Inps incontra i “riders” A Bologna si presentano in pochi

Tra le centinaia di “riders” (fattorini in bicicletta o in motorino che consegnano a domicilio cibi caldi ordinati sulle piattaforme digitali) che lavorano per le strade di Bologna, si sono presentati in pochissimi all’incontro organizzato lo scorso 12 novembre dall’Inps (Istituto nazionale della previdenza sociale) di via Gramsci 6 per chiarire eventuali dubbi sui contributi, sulle tutele e sui contratti applicati dalle piattaforme digitali. Forse la comunicazione dell’Inps per questo incontro, organizzato lo stesso giorno e alla stessa ora anche nelle sedi di Milano, Torino, Roma e Firenze, non è stata troppo efficiente, almeno a Bologna. I “riders” si potevano contare sulle dita di due mani.

I sindacati non sono stati interpellati, almeno a quanto ha dichiarato Roberto Rinaldi della confederazione sindacale Uil Emilia-Romagna e Bologna: «A questo incontro dove l’Inps ha incontrato i “riders” per spiegare quali sono le forme contrattuali che a oggi vengono applicate noi non siamo stati convocati». Rinaldi ha, inoltre, insistito sul fatto che «le promesse fatte in campagna elettorale da qualche movimento o partito politico di stipulare un salario minimo per i fattorini, non sono state mantenute». Tuttavia, secondo la Uil Emilia-Romagna e Bologna, un salario minimo può essere solo un correttivo che, però, non deve scavalcare la stipula di un contratto collettivo nazionale. Proprio a Bologna lo scorso maggio è stata firmata la “Carta dei diritti fondamentali dei lavoratori digitali nel contesto urbano” sottoscritta tra il Comune di Bologna, la città Metropolitana e le organizzazioni sindacali. La Carta doveva rappresentare l’inizio della discussione sulle tutele lavorative per i “riders” a livello governativo. Visto che la situazione per i fattorini sembra ingarbugliata, la Uil di Bologna ha chiesto di riconvocare il tavolo di discussione interpellando, però, questa volta anche le piattaforme digitali, ovvero le aziende (spesso multinazionali) che offrono il lavoro ai “riders”.

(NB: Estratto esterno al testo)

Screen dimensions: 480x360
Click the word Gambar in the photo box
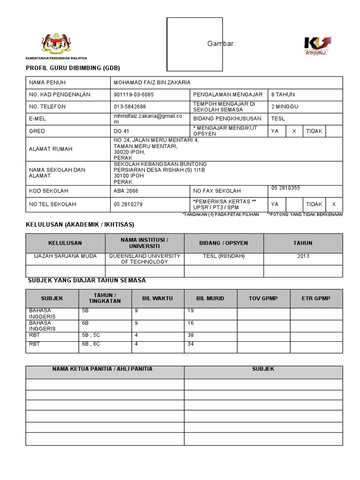(220, 44)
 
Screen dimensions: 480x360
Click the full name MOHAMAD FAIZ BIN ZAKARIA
(152, 82)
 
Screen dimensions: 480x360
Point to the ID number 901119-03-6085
(134, 94)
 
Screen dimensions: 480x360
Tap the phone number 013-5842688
(130, 106)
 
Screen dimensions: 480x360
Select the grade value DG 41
(121, 131)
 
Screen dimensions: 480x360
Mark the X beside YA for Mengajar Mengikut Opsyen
(294, 131)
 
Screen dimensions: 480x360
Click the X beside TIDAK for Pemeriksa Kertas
(334, 204)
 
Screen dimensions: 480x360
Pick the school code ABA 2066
(126, 191)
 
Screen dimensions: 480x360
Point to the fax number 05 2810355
(285, 188)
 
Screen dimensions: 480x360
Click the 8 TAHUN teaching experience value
(283, 94)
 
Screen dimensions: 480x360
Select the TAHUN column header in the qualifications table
(303, 243)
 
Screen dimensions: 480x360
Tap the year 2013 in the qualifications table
(303, 256)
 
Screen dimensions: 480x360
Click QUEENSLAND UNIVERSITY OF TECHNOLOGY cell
(144, 259)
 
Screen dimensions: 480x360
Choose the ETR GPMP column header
(316, 298)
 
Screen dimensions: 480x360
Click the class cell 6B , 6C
(91, 344)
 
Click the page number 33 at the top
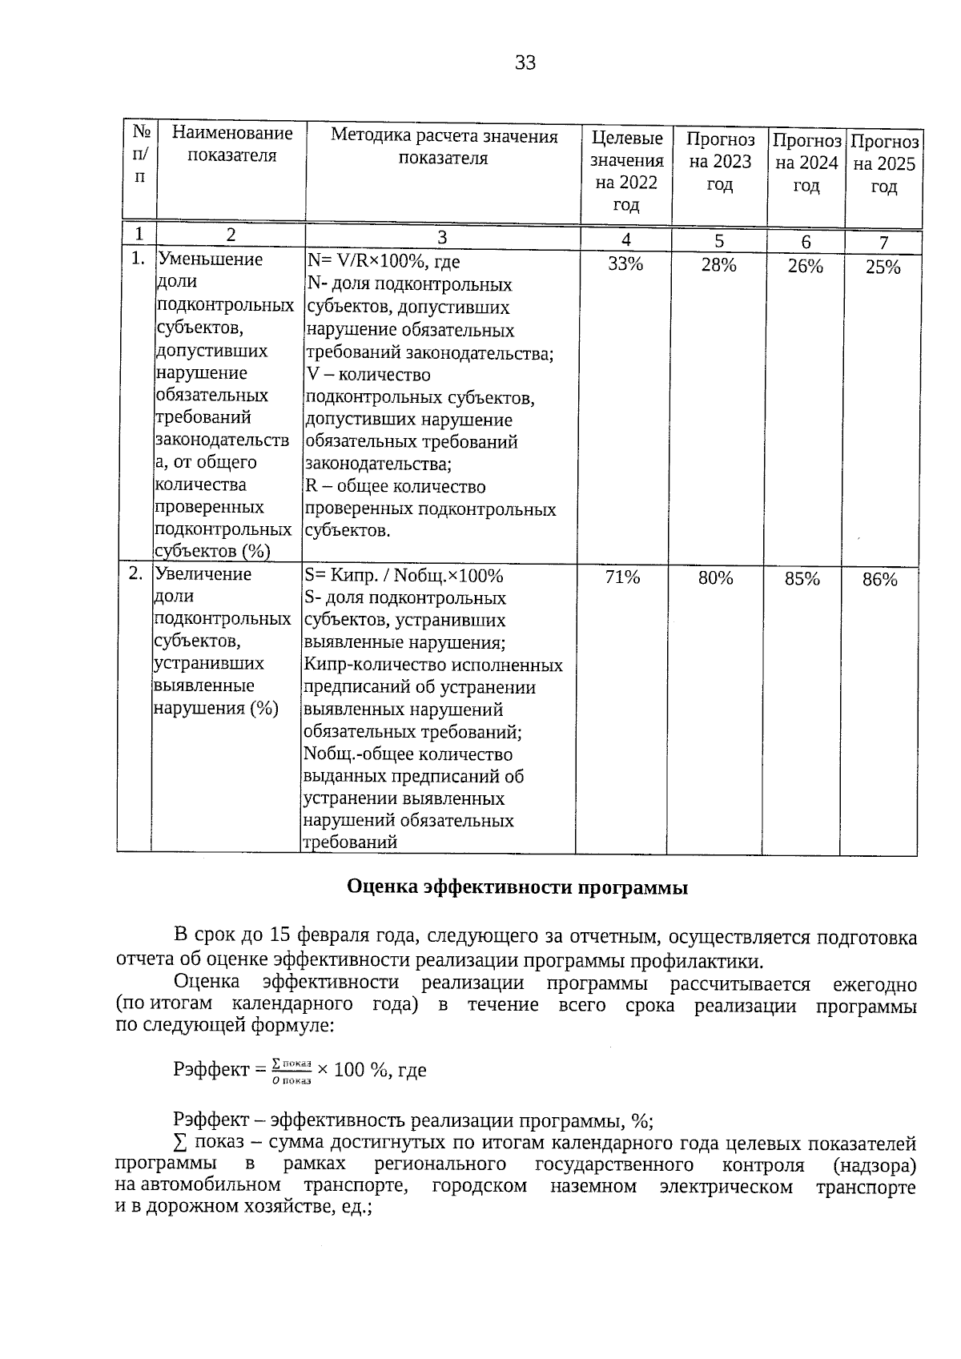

Tornando all’incontro organizzato dall’Inps lo scorso 12 novembre, ai pochi “riders” presenti è stato consegnato un codice pin attraverso cui il lavoratore può accedere ai servizi sul sito dell’Istituto nazionale previdenziale in modo da poter richiedere dei servizi informativi e avere dettagli sulla propria posizione lavorativa.  Molto spesso la tipologia di contratto offerto ai fattorini dalla piattaforme digitali è quello di lavoro autonomo occasionale. Tipologia che, secondo l’Inps,« non sarebbe il tipo di contratto appropriato perché lascia vuote alcune previdenze».

All’incontro era presente anche Tommaso Falchi, “rider” iscritto al Riders Union Bologna, organizzazione sindacale nata un anno fa per tutelare i fattorini di Bologna. «Porteremo avanti le nostre rivendicazioni legate al nostro lavoro: chiediamo di avere dei contratti adeguati con un salario minimo che faccia riferimento ai contratti collettivi nazionali, con un’assicurazione che copra a 360 gradi, un monte ore garantito e I diritti sindacali che ci spettano».

«La tendenza delle piattaforme digitali, che sono i nostri datori di lavoro, è andare verso la paga a cottimo e noi la rifiutiamo in quanto sbagliata e anacronistica», ha detto invece Nicola, fattorino in bicicletta a Bologna da più di un anno. «Le piattaforme digitali con questo tipo di contratto che ci fanno firmare eludono i versamenti contributivi. Vogliamo essere riconosciuti come lavoratori», ha incalzato Nicola. Questo incontro organizzato dall’Inps forse dimostra che l’Istituto nazionale di previdenza sociale si sia accorta che i fattorini hanno bisogno di tutele e garanzie. «Gli unici che pare non se ne siano accorte sono le aziende delle piattaforme che continuano a eludere i contributi e a massacrare i nostri diritti», ha concluso il “rider”.